As Living In Their Own Filth Fades, Occupy Turns To Specifics

Now that so many liberal mayors in liberal cities have kicked the liberals out of the parks, at least in terms of sleeping overnight in tents, Occupy is supposedly getting specific, according to ABC News

For more than two months, they were open-air communes where people came to rebuild society and start a nationwide discussion on how to close the wide gap between the rich and the poor. But as Occupy Wall Street tent cities fade away, a growing number of protesters are pushing to put a clear message ahead of the movement.

Now imagine how that loving paragraph would have been written by the AP’s Amy Westfeldt had it been about the Tea Party.

Alan Collinge has his list ready – return bankruptcy protection to student loans. Bring back regulations that were removed from the Glass-Steagall Act. End corporate personhood.

“They should come up with a short term list of no brainer agenda items,” said Collinge, wearing a huge sign in the rain at New York’s Zuccotti Park calling for student loan reforms.

The problem with that is that the movement is simply an amalgam of lefties with different gripes, from “someone needs to give me free money” to “legalize crack!” The only thing they have in common is that they enjoyed squatting in their own filth. And sexual assault. Well, not everyone enjoyed that.

Asking Occupy protesters what, exactly, they would do to reform government and the financial system is a loaded question and a source of internal conflict. Collinge, 41, of Tacoma, Wash., said he has unsuccessfully lobbied Occupy’s general assembly meetings in New York to develop a strong platform, but has been rebuffed.

Notice that first sentence and the way Ms. Westfeldt blows right by it: Occupiers have no specifics on how to get their ideas through. After two months of living in filth, they failed to create any sort of policy plans to get their gripes into legislation, and are left only with memories of living in urine and feces in tents made by Big Corporations. And sexual assault.

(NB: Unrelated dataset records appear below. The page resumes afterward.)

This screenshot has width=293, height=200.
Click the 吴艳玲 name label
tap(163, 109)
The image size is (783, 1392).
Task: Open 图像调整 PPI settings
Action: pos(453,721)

Other cities’ movements have held meetings of committees with titles like “cohesive messaging” to discuss strategy, but haven’t agreed on listing specifics as a movement. The greater purpose isn’t to influence the government or the financial system through classic demands, but to foster broad cultural changes that will gradually empower people to stop depending on big corporations and Wall Street money.

So, the same old “spreading awareness” crap? And people are supposed to listen to people who slept in their own filth and told other Occupiers to not report sexual assault to the authorities?

A number have called for limiting campaign donations and getting big money out of politics. Some Occupy members want to limit the amount of money a person is allowed to give a politician. Others want to ban corporate donations specifically, or the number of campaign ads.

Well, that would seriously hurt Democrats, who get a lot of money from corporations and Big Money individuals. Hence the reason some Occupiers protested an Obama fundraising event in NYC. They never seem to understand that the problem is not those who donate and seek redress of grievance, as allowed by the Constitution, but the politicians of all Parties who take the money.